Trip length:
56 minutes. Trip distance: 4.8 miles.
Fare: $21.37
(Surge: 1.6x) Year: 2015
Song of the
trip: “Forever” by The Charlatans UK
I
pull the car up in front of La Victoria Taqueria on San Carlos St.
between 3rd
and 4th.
It's right off the San Jose State University campus, and a short
distance walk from the strip of bars over on 1st
St, and it's open until 3 a.m. most nights. The name on my phone says
Taylor so I don't know if it's a guy or a girl I'm picking up. Kids
these days. Better than the tech bros, I guess.
There's actually enough space for me to pull in front of La Vics and
wait, so I bring the car up against the curve and turn the blinkers
on. Most of the time, Lac Vics pickups are college students who need
a lift home, and they're short drives, so you can get a number of
them in quick turnaround during surge pricing. But sometimes you
gotta wait.
The timer is on. 2:18 a.m. Five minutes until they're officially a
no show, and I can safely collect a cancellation fee.
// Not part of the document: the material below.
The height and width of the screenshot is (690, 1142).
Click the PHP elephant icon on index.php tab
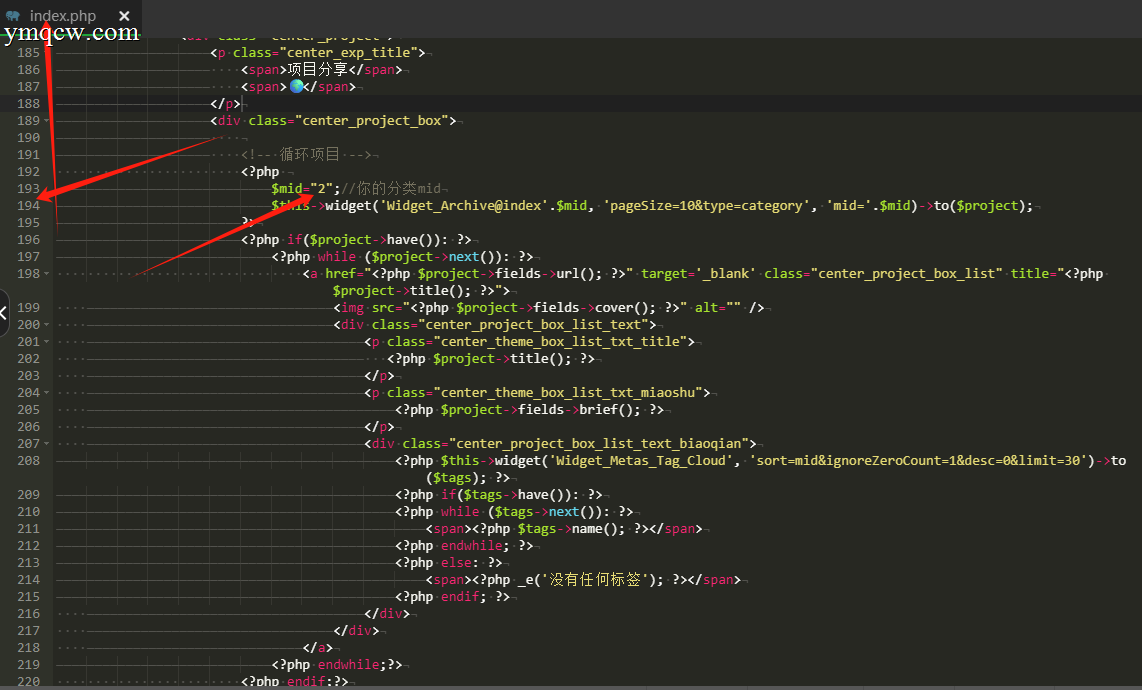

About two minutes later, two drunk girls dressed in their night
clubbing finest stagger over to the car, clutching their burritos
like life saving talismans. They'd clearly left one of the bars a
little bit before the 2 a.m. close because they'd already gotten
their burritos, and that meant they were here almost half an hour
ago.
La
Vic's is one of the late night havens for people to get their drunk
food on in downtown San Jose. The burritos aren't half bad, but it's
their orange sauce that really draws them in. They sell that shit by
the bottle, and people just gobble it up, not that I could blame
them. It really is
that good. But I generally prefer Hoagie Steak Out next door, mostly
because the line at La Vics often runs out the door during the
weekends, and I don't have that much time off the road.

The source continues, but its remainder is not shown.